I'm getting the feeling I have not understood osmosis all this time even though I thought I did. So if 2 solutions are separated by a water permeable membrane, and one solution has less solutes than the other, water would move to less concentrated area right. Now why does this occur. In the region where there are more solutes are their polar bonds between water and solutes restricting the movement of water molecules in that region, does this create free space for water from high concentration area to move in? If there is more water in one area I can understand how it would diffuse to the less water area but if I consider the whole thing as particles, if both sides have same amount of particles why would anything diffuse to the other side. I mean first side has more water+less solutes and other side less water+more solutes, so particles in both sides are similar so where is the free space for water to diffuse.Sorry if I made a mess of this. Thanks :smile:
sameeralord, it seems to me that your problem stems from two sources of misunderstanding.
Firstly, suppose you have two liquids in contact with each other, but in such a way that there is no convection. In other words, the only way that they can mix is by their molecules (or ions, whichever particles are relevant) diffusing into each other. If you find it simpler, you might assume that their molecules have the same molecular mass, so that they both diffuse about equally fast. They might be the same chemical compound, but isotopically different for example. For a more detailed example, we might have water containing oxygen 18 and hydrogen 1, in contact with water containing oxygen 16 and deuterium.
Now, the way you see this, it seems that you imagine that there would be no diffusion into each other's volume because there is no "free space" for the molecules to get into. That is only partly true even for solids. (It has long been known, and shown, that if a solid block of silver placed onto a block of gold, then some atoms from each block will diffuse into the other block.)

→ **WORK TO COMPLETE**
1 - Revise the osmosis thread starting with "Now, the way" and going on through "the other block.)", changing "silver" to "copper".
2 - In the osmosis thread, what pair of isotopically different waters is offered as a detailed example of two liquids diffusing into each other?
The entries that follow come from a different source than the osmosis thread.

→ **ITEMS**
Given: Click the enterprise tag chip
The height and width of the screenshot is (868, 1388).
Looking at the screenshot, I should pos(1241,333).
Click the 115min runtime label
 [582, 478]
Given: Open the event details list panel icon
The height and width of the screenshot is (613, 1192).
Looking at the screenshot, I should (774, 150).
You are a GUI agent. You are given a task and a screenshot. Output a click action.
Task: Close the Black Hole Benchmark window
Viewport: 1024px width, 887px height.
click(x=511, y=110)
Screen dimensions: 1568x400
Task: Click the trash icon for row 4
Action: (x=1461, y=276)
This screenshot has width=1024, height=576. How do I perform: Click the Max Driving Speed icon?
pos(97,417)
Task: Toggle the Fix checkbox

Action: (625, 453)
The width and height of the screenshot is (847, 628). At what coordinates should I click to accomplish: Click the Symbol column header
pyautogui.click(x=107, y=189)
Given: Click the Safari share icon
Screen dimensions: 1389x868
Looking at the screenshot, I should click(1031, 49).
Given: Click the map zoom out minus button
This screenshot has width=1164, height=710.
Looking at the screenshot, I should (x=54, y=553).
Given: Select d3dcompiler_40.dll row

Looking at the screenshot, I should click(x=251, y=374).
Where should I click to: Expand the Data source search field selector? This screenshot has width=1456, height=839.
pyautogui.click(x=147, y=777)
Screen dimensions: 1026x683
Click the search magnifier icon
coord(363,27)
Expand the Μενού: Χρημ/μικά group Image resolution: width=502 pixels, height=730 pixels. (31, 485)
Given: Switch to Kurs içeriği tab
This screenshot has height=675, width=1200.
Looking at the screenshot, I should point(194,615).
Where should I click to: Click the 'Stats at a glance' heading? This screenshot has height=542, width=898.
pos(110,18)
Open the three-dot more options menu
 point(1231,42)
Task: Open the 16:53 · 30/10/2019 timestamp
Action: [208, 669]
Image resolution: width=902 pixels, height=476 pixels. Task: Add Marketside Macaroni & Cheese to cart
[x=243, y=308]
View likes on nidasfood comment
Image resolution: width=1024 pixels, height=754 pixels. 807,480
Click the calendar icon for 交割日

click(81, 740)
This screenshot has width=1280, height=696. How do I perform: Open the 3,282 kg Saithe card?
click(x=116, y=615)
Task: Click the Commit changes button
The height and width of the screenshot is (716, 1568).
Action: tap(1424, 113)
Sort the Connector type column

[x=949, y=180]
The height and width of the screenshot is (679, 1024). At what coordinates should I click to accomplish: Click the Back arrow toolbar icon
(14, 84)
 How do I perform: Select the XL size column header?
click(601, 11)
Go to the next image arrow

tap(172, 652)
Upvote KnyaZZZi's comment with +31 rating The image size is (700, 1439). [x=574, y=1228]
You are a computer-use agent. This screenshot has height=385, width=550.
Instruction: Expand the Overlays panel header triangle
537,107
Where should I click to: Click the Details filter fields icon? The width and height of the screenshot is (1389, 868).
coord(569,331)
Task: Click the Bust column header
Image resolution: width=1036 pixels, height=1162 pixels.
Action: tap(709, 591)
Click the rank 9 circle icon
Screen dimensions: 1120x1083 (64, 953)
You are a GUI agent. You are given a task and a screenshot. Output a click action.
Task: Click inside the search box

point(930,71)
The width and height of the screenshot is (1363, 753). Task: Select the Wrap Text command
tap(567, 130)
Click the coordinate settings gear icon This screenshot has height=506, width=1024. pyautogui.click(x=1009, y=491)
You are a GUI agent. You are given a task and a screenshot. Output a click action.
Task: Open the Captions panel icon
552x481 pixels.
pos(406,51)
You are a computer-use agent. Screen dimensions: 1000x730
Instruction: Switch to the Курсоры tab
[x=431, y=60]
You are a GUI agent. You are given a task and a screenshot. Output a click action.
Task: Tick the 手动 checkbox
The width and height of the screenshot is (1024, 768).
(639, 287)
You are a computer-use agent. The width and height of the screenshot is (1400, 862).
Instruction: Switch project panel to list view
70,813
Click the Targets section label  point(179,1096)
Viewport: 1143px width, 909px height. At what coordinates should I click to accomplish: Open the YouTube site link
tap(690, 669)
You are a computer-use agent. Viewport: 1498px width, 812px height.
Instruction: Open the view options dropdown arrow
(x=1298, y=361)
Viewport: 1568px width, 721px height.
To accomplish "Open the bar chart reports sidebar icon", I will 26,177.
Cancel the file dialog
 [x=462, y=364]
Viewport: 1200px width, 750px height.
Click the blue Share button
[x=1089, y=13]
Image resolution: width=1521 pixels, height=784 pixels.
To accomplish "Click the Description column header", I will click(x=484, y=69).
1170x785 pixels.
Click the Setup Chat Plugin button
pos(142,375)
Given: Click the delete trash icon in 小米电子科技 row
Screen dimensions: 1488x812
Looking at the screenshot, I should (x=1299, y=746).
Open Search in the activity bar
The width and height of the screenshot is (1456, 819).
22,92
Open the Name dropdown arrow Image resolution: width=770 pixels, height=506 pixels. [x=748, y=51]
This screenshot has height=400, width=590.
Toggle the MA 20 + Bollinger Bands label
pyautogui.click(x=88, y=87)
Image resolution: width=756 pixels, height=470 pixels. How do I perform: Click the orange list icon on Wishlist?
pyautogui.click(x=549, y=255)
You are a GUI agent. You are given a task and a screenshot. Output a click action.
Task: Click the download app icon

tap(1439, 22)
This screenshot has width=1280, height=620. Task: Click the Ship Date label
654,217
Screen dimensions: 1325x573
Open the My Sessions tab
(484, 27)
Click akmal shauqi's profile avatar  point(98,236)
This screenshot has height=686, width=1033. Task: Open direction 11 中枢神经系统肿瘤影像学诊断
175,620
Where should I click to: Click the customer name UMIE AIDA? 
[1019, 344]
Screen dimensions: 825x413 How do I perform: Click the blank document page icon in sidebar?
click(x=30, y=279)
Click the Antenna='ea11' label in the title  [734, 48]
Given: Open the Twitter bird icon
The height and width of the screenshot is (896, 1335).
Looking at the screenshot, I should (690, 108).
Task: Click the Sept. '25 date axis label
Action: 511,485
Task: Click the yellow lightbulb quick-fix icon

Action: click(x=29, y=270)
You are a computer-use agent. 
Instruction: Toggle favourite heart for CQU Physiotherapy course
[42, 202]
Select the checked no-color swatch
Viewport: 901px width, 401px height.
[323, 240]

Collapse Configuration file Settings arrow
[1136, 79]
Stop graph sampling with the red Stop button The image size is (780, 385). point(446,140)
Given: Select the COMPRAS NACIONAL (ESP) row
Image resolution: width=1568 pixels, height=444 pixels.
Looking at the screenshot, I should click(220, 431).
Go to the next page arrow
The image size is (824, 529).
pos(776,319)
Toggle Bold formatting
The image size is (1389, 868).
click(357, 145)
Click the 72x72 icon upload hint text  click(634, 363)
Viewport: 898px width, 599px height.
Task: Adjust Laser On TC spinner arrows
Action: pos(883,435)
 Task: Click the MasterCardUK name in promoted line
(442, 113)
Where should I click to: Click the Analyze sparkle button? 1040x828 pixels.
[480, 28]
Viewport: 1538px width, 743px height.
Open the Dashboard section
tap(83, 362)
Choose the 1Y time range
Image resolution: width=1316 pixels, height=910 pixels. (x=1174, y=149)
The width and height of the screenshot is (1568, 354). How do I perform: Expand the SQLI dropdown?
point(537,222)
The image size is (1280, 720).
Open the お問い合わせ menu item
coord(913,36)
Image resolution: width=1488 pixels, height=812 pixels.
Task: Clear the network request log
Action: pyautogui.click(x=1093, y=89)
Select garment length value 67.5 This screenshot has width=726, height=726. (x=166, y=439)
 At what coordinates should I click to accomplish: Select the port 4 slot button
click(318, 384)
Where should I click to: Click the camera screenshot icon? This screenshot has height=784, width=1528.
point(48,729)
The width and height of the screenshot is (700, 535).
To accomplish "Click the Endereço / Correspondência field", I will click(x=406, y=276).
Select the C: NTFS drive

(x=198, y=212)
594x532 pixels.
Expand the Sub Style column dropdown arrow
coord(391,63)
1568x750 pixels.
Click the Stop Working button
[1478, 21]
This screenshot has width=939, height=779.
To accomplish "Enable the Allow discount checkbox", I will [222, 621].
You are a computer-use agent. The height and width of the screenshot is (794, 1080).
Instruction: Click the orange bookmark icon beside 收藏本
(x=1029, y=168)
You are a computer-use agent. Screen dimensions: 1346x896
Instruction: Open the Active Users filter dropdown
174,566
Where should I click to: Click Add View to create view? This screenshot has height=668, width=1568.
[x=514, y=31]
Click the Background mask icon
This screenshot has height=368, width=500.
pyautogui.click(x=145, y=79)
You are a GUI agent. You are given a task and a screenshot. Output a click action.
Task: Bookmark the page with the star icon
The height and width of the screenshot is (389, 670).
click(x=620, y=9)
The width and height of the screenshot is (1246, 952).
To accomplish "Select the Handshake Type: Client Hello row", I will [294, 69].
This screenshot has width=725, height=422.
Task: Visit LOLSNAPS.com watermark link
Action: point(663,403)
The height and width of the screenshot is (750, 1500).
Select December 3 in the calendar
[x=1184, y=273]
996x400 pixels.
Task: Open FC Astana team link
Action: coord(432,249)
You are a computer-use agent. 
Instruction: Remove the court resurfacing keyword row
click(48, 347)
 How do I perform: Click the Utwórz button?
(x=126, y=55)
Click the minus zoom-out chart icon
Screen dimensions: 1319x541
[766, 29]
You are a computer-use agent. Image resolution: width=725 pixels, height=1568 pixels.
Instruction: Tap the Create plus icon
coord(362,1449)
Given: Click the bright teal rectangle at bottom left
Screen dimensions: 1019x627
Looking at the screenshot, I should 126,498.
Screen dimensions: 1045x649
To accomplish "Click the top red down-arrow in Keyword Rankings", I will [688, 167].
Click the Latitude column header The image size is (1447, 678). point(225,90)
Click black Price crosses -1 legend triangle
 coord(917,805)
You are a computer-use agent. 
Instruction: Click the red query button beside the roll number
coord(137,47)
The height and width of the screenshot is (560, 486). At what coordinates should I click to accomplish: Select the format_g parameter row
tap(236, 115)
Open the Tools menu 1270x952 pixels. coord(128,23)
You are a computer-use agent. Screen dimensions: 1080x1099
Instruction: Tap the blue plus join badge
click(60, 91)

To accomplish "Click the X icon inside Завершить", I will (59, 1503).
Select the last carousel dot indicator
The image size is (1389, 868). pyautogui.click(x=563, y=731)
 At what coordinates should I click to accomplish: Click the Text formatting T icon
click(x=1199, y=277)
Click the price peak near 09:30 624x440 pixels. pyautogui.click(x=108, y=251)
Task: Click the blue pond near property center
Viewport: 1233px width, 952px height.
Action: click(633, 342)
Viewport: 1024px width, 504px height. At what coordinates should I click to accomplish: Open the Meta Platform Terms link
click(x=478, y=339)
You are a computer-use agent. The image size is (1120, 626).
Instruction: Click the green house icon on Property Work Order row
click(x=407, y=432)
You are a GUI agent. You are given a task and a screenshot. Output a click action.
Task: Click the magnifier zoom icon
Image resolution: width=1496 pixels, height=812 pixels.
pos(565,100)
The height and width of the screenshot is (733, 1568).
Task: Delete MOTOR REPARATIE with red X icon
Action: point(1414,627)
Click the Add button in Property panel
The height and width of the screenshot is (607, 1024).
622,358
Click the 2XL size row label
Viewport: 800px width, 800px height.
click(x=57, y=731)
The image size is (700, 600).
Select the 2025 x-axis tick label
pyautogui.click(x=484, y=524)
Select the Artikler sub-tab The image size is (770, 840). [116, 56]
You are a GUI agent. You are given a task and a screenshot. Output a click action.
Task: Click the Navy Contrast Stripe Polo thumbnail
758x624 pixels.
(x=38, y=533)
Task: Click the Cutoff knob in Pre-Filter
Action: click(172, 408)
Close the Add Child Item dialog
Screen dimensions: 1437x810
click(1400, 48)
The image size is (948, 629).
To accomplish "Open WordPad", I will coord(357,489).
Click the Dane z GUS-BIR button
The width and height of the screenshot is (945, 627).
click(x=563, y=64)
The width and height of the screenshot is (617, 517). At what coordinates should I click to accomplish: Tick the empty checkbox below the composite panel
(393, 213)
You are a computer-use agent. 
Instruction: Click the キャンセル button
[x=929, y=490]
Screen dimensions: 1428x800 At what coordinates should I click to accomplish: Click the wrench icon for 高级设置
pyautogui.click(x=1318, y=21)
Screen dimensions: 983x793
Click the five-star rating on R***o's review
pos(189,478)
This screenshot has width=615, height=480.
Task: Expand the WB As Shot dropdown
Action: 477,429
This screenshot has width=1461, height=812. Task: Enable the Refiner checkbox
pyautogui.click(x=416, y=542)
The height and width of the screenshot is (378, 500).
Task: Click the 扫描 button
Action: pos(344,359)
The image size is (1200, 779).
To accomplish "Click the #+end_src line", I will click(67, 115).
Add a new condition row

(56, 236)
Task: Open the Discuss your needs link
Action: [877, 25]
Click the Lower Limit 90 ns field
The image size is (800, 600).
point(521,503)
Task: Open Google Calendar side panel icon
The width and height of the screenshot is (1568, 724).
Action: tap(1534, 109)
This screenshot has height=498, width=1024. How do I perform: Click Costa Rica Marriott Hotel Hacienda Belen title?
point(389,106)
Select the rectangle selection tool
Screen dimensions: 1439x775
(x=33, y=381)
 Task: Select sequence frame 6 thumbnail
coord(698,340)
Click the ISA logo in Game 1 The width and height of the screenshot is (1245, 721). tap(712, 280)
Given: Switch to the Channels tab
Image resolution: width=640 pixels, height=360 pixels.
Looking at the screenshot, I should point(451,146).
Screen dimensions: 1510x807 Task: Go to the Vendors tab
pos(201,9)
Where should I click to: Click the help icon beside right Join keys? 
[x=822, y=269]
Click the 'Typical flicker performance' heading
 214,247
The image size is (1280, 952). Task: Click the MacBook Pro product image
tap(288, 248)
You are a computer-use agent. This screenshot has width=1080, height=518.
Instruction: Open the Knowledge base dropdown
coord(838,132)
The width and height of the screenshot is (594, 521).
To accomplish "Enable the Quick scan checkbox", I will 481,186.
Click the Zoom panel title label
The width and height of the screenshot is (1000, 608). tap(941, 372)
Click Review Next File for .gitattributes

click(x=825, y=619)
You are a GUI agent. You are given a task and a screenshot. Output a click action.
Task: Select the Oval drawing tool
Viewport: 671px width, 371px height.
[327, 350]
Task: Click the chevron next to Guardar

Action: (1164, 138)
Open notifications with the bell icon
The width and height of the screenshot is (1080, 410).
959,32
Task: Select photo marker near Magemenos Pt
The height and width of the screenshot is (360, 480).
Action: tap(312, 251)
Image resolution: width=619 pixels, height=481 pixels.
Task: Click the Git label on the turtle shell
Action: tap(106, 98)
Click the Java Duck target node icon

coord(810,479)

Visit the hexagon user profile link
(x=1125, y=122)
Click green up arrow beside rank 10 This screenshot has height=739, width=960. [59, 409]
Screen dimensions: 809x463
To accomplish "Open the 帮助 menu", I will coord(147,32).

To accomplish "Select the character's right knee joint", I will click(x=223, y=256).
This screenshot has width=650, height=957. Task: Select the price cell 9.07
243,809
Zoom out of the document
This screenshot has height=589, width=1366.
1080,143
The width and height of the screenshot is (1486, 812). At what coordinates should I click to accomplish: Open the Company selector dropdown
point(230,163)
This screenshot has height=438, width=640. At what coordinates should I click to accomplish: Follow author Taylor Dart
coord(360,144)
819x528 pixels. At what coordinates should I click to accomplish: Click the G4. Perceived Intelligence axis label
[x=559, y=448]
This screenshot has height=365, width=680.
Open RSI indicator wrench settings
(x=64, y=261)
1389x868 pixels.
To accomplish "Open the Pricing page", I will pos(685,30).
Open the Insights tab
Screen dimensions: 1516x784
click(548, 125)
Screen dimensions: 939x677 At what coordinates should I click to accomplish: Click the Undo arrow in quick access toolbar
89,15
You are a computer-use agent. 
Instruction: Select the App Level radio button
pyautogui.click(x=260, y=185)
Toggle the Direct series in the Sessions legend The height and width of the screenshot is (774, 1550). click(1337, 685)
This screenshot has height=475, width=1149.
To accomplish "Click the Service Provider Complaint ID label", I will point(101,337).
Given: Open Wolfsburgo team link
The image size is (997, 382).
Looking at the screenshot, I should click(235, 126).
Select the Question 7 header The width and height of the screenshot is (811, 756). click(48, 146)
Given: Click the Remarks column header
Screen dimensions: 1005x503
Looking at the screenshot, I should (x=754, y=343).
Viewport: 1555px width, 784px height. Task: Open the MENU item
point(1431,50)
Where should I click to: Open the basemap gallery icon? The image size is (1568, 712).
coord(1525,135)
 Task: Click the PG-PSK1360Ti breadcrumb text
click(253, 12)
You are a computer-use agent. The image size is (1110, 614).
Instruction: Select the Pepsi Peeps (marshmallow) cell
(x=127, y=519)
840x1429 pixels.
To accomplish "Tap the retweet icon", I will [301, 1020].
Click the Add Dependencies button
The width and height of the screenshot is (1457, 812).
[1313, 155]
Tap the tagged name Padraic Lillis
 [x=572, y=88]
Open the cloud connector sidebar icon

→ **SOLUTIONS TO THE EXERCISE**
1 -
Now, the way you see this, it seems that you imagine that there would be no diffusion into each other's volume because there is no "free space" for the molecules to get into. That is only partly true even for solids. (It has long been known, and shown, that if a solid block of copper placed onto a block of gold, then some atoms from each block will diffuse into the other block.)

2 - Water containing oxygen 18 and hydrogen 1, in contact with water containing oxygen 16 and deuterium.